We begin by proving that $\mathbb{P}(\max(B_s,B_t)\geq a) = \mathbb{P}(\max(\tilde B_s,\tilde{B}_t)\geq a)$. To see this we let $\epsilon>0$ be arbitrary and begin by choosing $\{r_{k}\}_{-\infty}^{k=0}$ such that $r_k<r_{k+1}<r_k+\epsilon$, $r_0 = a$ and $(-\infty,a) = \bigcup_{-\infty}^{k=-1}(r_k,r_{k+1})$. Assuming that $s<t$ we obtain \begin{align*} \mathbb{P}(\max(B_s,B_t)\geq a)& = \mathbb{P}\Big[(B_s\geq a)\cup \Big((B_t\geq a)\cap (B_s<a)\Big)\Big] \\ & = \mathbb{P}(B_s\geq a)+ \mathbb{P}\Big((B_t\geq a)\cap (B_s<a)\Big) \\ & = \mathbb{P}(B_s\geq a)+\sum_{-\infty}^{k=-1}\mathbb{P}\Big((B_t\geq a)\cap B_s\in (r_k,r_{k+1})\Big) \\ & \leq \mathbb{P}(B_s\geq a)+\sum_{-\infty}^{k=-1}\mathbb{P}\Big((B_t-B_s\geq a-r_{k+1})\cap B_s\in (r_k,r_{k+1})\Big) \\ & = \mathbb{P}(B_s\geq a)+\sum_{-\infty}^{k=-1}\mathbb{P}\Big((B_t-B_s\geq a-r_{k+1})\Big) \mathbb{P}\Big(B_s\in (r_k,r_{k+1})\Big) \\ & = \mathbb{P}(\tilde B_s\geq a)+\sum_{-\infty}^{k=-1}\mathbb{P}\Big((\tilde B_t-\tilde B_s\geq a-r_{k+1})\Big) \mathbb{P}\Big(\tilde B_s\in (r_k,r_{k+1})\Big) \\ & = \mathbb{P}(\tilde B_s\geq a)+\sum_{-\infty}^{k=-1}\mathbb{P}\Big((\tilde B_t\geq a+r_k-r_{k+1})\cap(\tilde B_s\in (r_k,r_{k+1}))\Big) \\ & \leq \mathbb{P}(\tilde B_s\geq a)+\sum_{-\infty}^{k=-1}\mathbb{P}\Big((\tilde B_t\geq a-\epsilon)\cap(\tilde B_s\in (r_k,r_{k+1}))\Big) \\ & = \mathbb{P}(\tilde{B}_s\geq a)+\mathbb{P}\Big((\tilde{B}_t\geq a-\epsilon)\cap (\tilde{B}_s<a)\Big)\\ & \xrightarrow{\epsilon \rightarrow 0} \mathbb{P}(\tilde{B}_s\geq a)+\mathbb{P}\Big((\tilde{B}_t\geq a)\cap (\tilde{B}_s<a)\Big)\\ & = \mathbb{P}(\max(\tilde B_s,\tilde B_t)\geq a). \end{align*} As mentioned before this shows that $\mathbb{P}(\max(B_s,B_t)\geq a)=\mathbb{P}(\max(\tilde B_s,\tilde B_t)\geq a)$.

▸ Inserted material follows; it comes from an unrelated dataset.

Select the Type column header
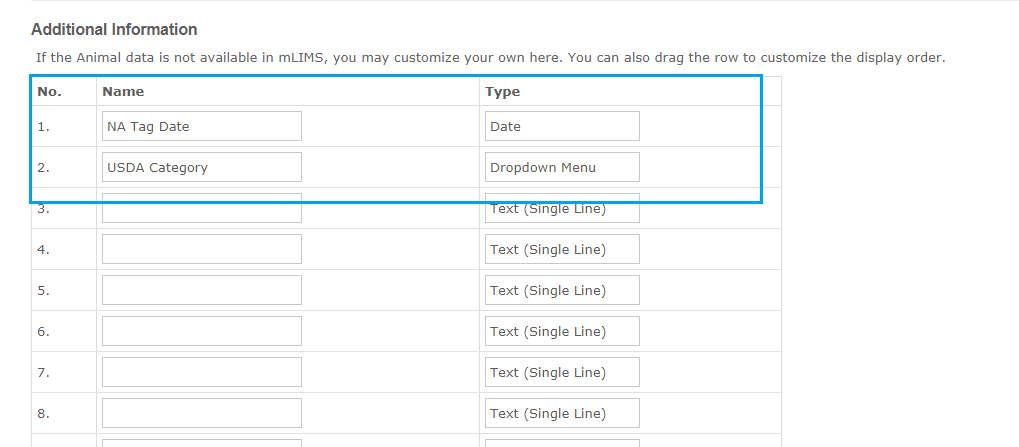Image resolution: width=1019 pixels, height=447 pixels. click(502, 92)
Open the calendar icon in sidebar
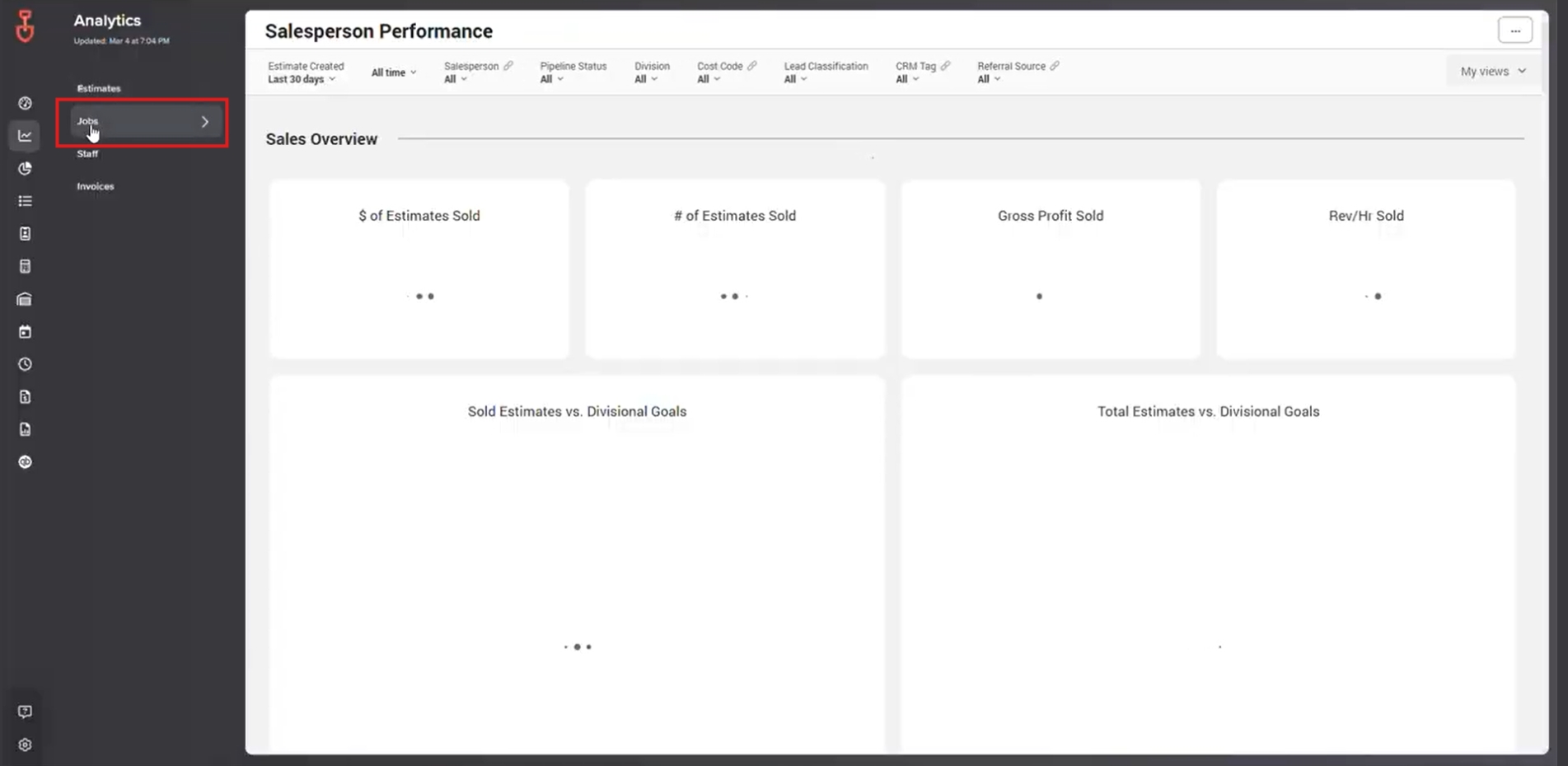The width and height of the screenshot is (1568, 766). pyautogui.click(x=25, y=332)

Now if $\{t_1,\dotsc,t_n\}$ is a finite sequence with $t_1<t_2<\dotsc<t_n$ we observe that $B_{t_k}-B_{t_{k-1}}$ is independent from $\max_{1\leq j \leq k-1}B_{t_j}$ and hence the above argument suitably modified gives an inductive procedure of showing that \begin{equation*} \mathbb{P}\left(\max_{1\leq j \leq n}B_{t_{j}}\geq a\right) = \mathbb{P}\left(\max_{1\leq j \leq n}\tilde B_{t_{j}}\geq a\right). \end{equation*} Choosing a dense sequence of $[0,t]$ we are thus able to conclude via the continuity of paths property that \begin{equation*} \mathbb{P}\left(\max_{0\leq s\leq t}B_s\geq a\right) = \mathbb{P}\left(\max_{0\leq s\leq t}\tilde B_s\geq a\right) \end{equation*} this in fact implies that $\max_{0\leq s\leq t}B_s$ and $\max_{0\leq s\leq t}\tilde B_s$ have the same distribution. Since $\{\omega: \tau_a(\omega)\leq t\} = \{\omega: \max_{0\leq s\leq t}B_s\geq a\}$ we conclude that $\tau_a$ and $\tilde{\tau}_a$ share distribution.